Недобросовестно, конечно, на основании каких-то смутных ощущений в чем-то заподозрить надежного человека; все в Жирардене восставало против дерзкого требования мадам Левассер.

– Николас преданный, испытанный слуга, – сказал он. – Можете вы привести какие-нибудь порочащие его факты? Что, он нарушил запрещение переступать порог Летнего дома? Или мосье Жан-Жак выразил свое недовольство чем-либо?

Последний вопрос не застал врасплох мадам Левассер, она ждала его.

– Вы ведь знаете, господин маркиз, что мой уважаемый зять, как все философы, не выражает простыми словами того, что думает. Он не говорит ни о каких фактах, но верьте мне, господин маркиз: у него бывают такие предчувствия, что иной раз только рот раскроешь от удивления. А исчезновение Леди вызвало у него совершенно отчаянный взрыв предчувствий. Он шумел, говорил, что его парижские враги подкупили кого-то из живущих здесь, в замке. А кого он имел в виду из числа «живущих в замке», сомневаться не приходится.

Жирарден сердито молчал. Старуха продолжала сверлить.

– С философией моего уважаемого зятя приходится считаться, господин маркиз. Это я, старуха, знаю по собственному опыту. Иначе он в один прекрасный день – шапку в охапку, да и сбежит у нас в Париж или даже в Англию. А ведь он так хорошо себя здесь чувствует, всем нам здесь очень хорошо. Было бы крайне досадно, если бы все это сорвалось только из-за мосье Николаса.

Вымогательские приемы старухи раздражали Жирардена, но у нее были средства выполнить свою угрозу. Кстати сказать, он теперь все точно вспомнил: когда он в тот раз застал Николаса в своей спальне, Николас спросил, не прикажет ли господин маркиз оседлать ему завтра кобылу Вихрь. Он мог бы с таким же успехом спросить об этом на следующее утро, после завтрака, как обычно.

– Я уволю Николаса, – сказал маркиз.

– Благодарю вас от имени Жан-Жака, – ответила мадам Левассер. И, опасаясь мстительности негодяя Николаса, торопливо продолжала: – Еще только одна просьба: устройте, пожалуйста, все так, чтобы мосье Николае не догадался, что вы увольняете его из-за Жан-Жака. Иначе он это растрезвонит по всей деревне, пересуды дойдут до Жан-Жака, а Жан-Жак очень чувствителен – и хлопот тогда не оберешься.

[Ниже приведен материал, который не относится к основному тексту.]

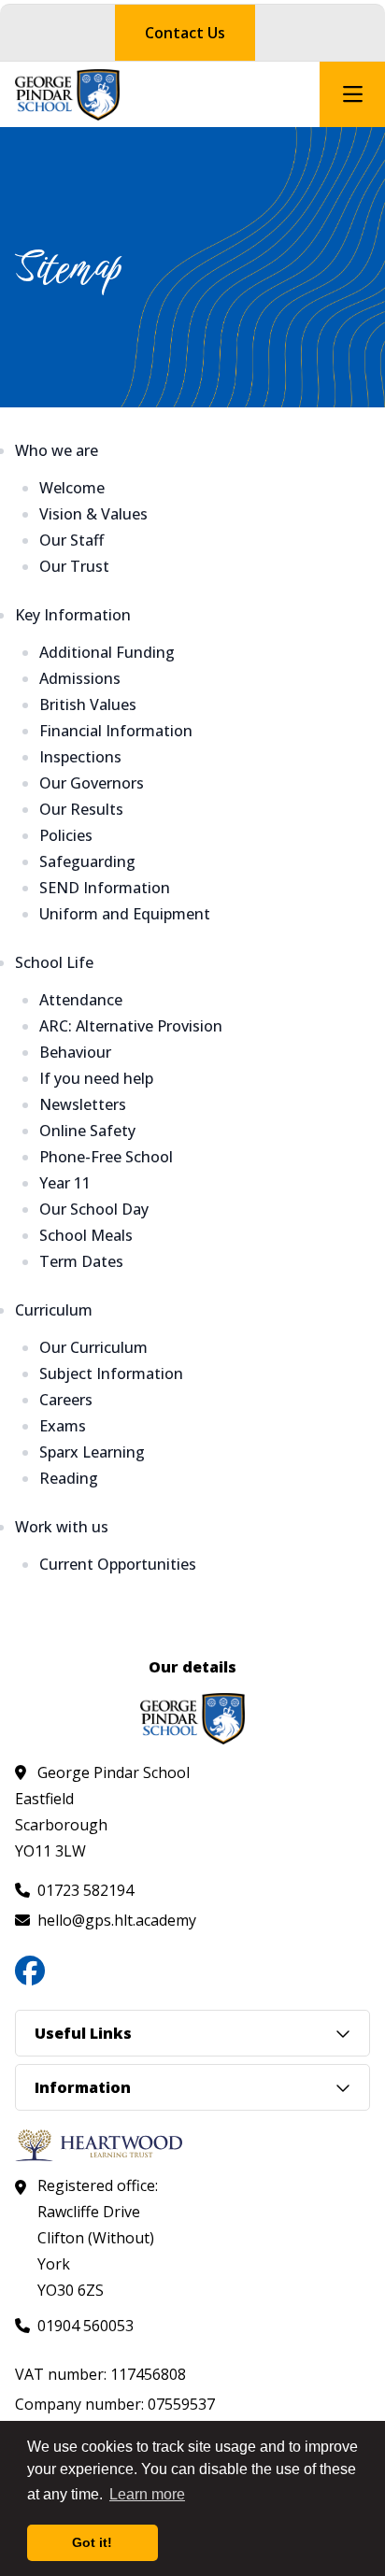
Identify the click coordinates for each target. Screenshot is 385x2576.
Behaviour (75, 1052)
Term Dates (81, 1261)
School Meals (86, 1235)
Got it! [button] (92, 2542)
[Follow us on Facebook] (30, 1970)
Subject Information (111, 1373)
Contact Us (185, 32)
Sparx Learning (92, 1452)
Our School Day (94, 1209)
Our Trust (74, 566)
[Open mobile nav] (352, 94)
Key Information (73, 615)
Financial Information (115, 730)
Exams (62, 1426)
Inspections (80, 757)
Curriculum (54, 1310)
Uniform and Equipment (124, 914)
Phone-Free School (106, 1156)
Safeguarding (87, 861)
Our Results (81, 809)
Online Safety (87, 1130)
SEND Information (104, 887)
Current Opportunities (117, 1564)
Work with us (61, 1526)
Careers (66, 1399)
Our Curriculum (93, 1347)
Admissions (80, 678)
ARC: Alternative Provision (130, 1026)
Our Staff (71, 540)
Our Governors (91, 783)
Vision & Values (93, 514)
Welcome (72, 487)
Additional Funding (107, 652)
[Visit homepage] (67, 95)
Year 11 (65, 1183)
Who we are (56, 450)
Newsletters (82, 1104)
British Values (87, 704)
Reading (68, 1478)
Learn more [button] (147, 2494)
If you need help (96, 1078)
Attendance (80, 999)
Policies (66, 835)
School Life (54, 962)
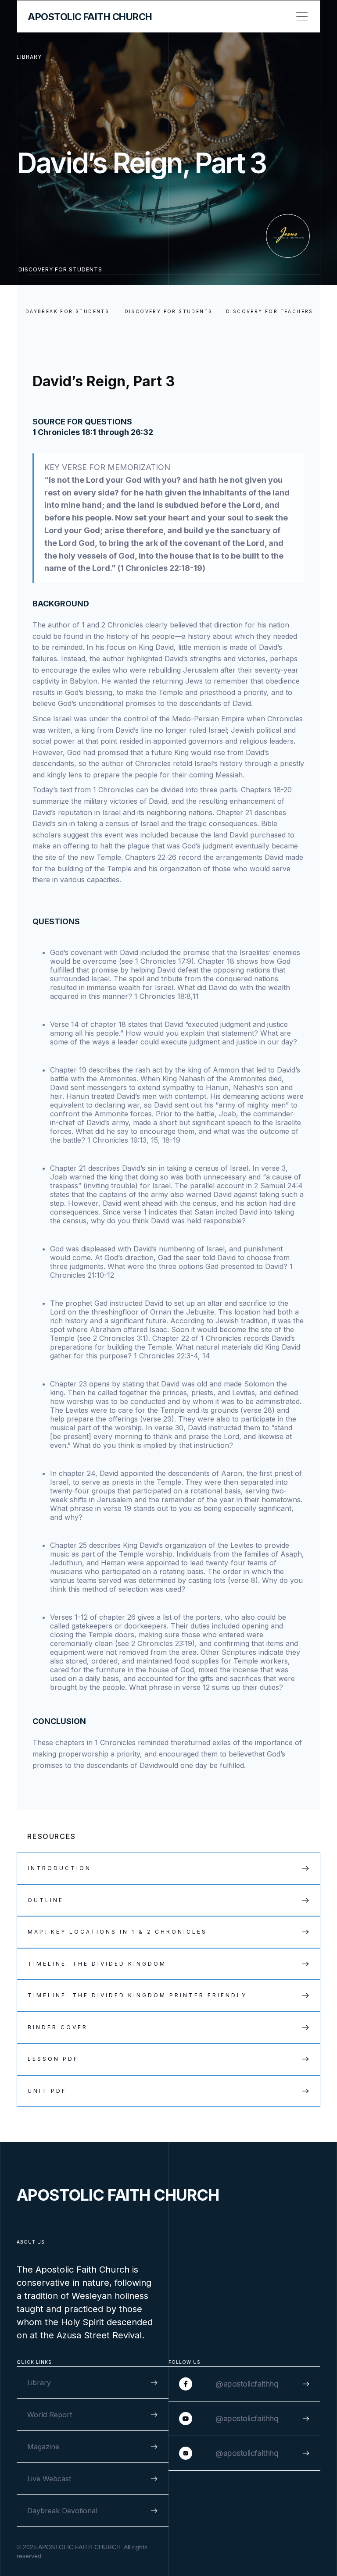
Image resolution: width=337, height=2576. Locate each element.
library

В тот же самый день маркиз заявил Николасу: он-де очень сожалеет, что тогда в Лондоне обнадежил его. Он окончательно отказался от мысли расширить свой конский двор и поэтому не возражает против того, чтобы Николас вернулся в Лондон; жалованье за весь год он получит сполна.

Николас тотчас же догадался, откуда дует ветер. Значит, старая кобыла все-таки лягнула. Но он промолчал и пораскинул умом быстро и четко.

Сумма, которую ему предлагает маркиз в возмещение убытков – не понюшка табаку; может, удалось бы даже вырвать у маркиза, который явно чувствует угрызения совести, и все двести луидоров, нужных ему, Николасу, для обзаведения собственными конюшнями. Но связь с Терезой сулит больше, чем эти две сотни; там целое состояние, он и не подумает оставить в руках этой вислозадой клячи рукописи чудака. Напротив, он отплатит, и с процентами, этой коротышке, этой старой, жирной ведьме за ее коварство. Ему только время нужно, время, чтобы улучить подходящий момент.

– Мне кажется, я был вам хорошим слугой, милорд, – сказал он по-английски, обиженно и с достоинством, – но воля ваша.

– У меня нет причин для недовольства вами, мистер Болли, – испытывая неловкость, сказал маркиз. – Но я не хочу дольше отвлекать вас от дела, к которому вы чувствуете призвание.

– Ваша благосклонность, милорд, – сказал Николас, – позволяет мне обратиться к вам с просьбой о двух любезностях, которые облегчат мне уход от вас.

– Говорите, Николас, – молвил мосье де Жирарден, переходя на французский.

– Мистер Тэтерсолл вряд ли примет меня назад, раз я сам ушел от него. Это значит, что в Лондоне мне, может быть, не сразу удастся найти подходящее занятие. Могу ли я, пока спишусь с кем-нибудь, пожить в Эрменонвиле?

– Разумеется, – ответил маркиз.

– И потом, – продолжал Николас, – мне будет трудно найти хорошее место, если станет известно, что вы меня уволили. Вы очень облегчите мне поиски места, господин маркиз, если о моем уходе некоторое время никто не будет знать.